## [TASK]
Give back all the records below, unaltered.

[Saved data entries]
▶

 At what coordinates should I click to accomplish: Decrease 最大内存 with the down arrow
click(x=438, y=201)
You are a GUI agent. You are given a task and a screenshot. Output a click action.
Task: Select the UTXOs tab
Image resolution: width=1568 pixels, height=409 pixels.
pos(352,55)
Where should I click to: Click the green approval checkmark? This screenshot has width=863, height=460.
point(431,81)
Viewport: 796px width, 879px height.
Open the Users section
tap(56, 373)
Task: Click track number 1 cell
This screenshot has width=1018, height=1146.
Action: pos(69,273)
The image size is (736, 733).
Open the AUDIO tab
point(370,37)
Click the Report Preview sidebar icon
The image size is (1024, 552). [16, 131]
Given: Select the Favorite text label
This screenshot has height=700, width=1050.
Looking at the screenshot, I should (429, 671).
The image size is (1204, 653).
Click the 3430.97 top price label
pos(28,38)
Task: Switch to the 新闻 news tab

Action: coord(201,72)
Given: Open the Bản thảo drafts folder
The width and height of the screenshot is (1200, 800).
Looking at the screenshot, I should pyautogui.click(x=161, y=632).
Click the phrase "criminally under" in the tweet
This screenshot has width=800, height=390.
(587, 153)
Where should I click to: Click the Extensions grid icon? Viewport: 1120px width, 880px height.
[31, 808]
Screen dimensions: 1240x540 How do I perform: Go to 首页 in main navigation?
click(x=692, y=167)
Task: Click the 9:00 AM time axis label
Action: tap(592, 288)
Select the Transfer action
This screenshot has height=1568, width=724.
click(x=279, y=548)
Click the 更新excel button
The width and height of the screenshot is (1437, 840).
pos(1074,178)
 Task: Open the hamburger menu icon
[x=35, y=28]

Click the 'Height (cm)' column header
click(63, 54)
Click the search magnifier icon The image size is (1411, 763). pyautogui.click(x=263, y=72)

◀

## [COMPLETED EXERCISE]
 At what coordinates should I click to accomplish: Decrease 最大内存 with the down arrow
click(x=438, y=201)
You are a GUI agent. You are given a task and a screenshot. Output a click action.
Task: Select the UTXOs tab
Image resolution: width=1568 pixels, height=409 pixels.
pos(352,55)
Where should I click to: Click the green approval checkmark? This screenshot has width=863, height=460.
point(431,81)
Viewport: 796px width, 879px height.
Open the Users section
tap(56, 373)
Task: Click track number 1 cell
This screenshot has width=1018, height=1146.
Action: pos(69,273)
The image size is (736, 733).
Open the AUDIO tab
point(370,37)
Click the Report Preview sidebar icon
The image size is (1024, 552). [16, 131]
Given: Select the Favorite text label
This screenshot has height=700, width=1050.
Looking at the screenshot, I should (429, 671).
The image size is (1204, 653).
Click the 3430.97 top price label
pos(28,38)
Task: Switch to the 新闻 news tab

Action: coord(201,72)
Given: Open the Bản thảo drafts folder
The width and height of the screenshot is (1200, 800).
Looking at the screenshot, I should pyautogui.click(x=161, y=632).
Click the phrase "criminally under" in the tweet
This screenshot has width=800, height=390.
(587, 153)
Where should I click to: Click the Extensions grid icon? Viewport: 1120px width, 880px height.
[31, 808]
Screen dimensions: 1240x540 How do I perform: Go to 首页 in main navigation?
click(x=692, y=167)
Task: Click the 9:00 AM time axis label
Action: tap(592, 288)
Select the Transfer action
This screenshot has height=1568, width=724.
click(x=279, y=548)
Click the 更新excel button
The width and height of the screenshot is (1437, 840).
pos(1074,178)
 Task: Open the hamburger menu icon
[x=35, y=28]

Click the 'Height (cm)' column header
click(63, 54)
Click the search magnifier icon The image size is (1411, 763). pyautogui.click(x=263, y=72)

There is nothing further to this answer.